This content is part of ‘Our World’ (February 2018).

We are living transformative times. Only three years ago the Energy Union was still a concept, a political vision. Since then it has evolved into a range of legislative proposals and real commitments under five pillars – enhancing our energy security, building a fully-integrated internal energy market, putting energy efficiency first, achieving global leadership in renewable energies, and investing in research and innovation. But our work is not done. We are set to make the Energy Union a living reality by 2019, when the mandate of the current Commission draws to an end. Here’s how.

Aiming for the finishing line on the legislative front

Back in the Energy Union Strategy of 2015, we promised to provide every European with secure, sustainable, competitive and affordable energy.
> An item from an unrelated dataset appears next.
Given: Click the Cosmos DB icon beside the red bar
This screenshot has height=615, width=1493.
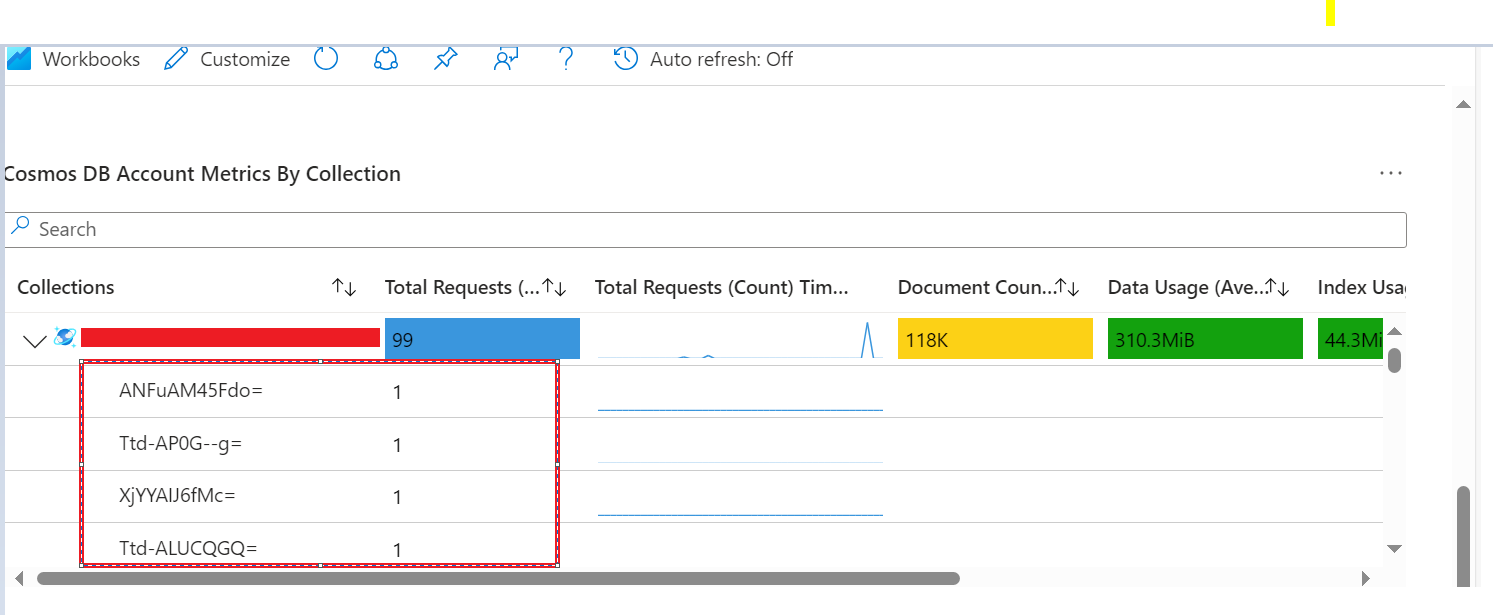Looking at the screenshot, I should pyautogui.click(x=64, y=338).
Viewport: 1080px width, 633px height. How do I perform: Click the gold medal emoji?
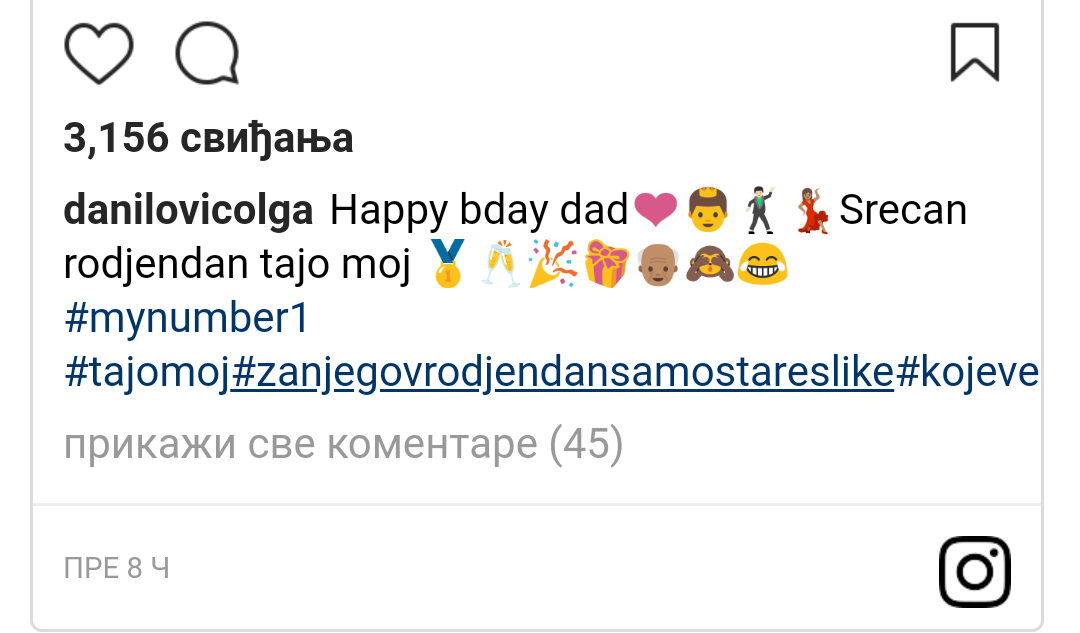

After less than three years, the Commission has tabled nearly all proposals and initiatives needed to make this happen.

The last missing pieces which we will present in early May concern mobility. They include proposals on CO2 emissions standards for lorries and on the future of connected and autonomous driving.

Equally important, we would like to see all the Energy Union legislation, which we have already presented – turn into law before we leave office. We are therefore counting on the EU rotating presidency, which was taken over by Bulgaria in January and will turn to Austria in July. With their support we intend to cross the finish of remaining legislative pieces. Our ambition is crystal clear: Europe should not only follow the global transition to a smart, clean, and sustainable economy; it should lead it!

Going local

In order for the Energy Union to succeed, it is not enough that we make decisions at European and national levels. We need to go local and increase ownership by all parts of society. That is why we have decided to make 2018 the Energy Union’s Year of Engagement. Now is the time for all societal actors to get involved.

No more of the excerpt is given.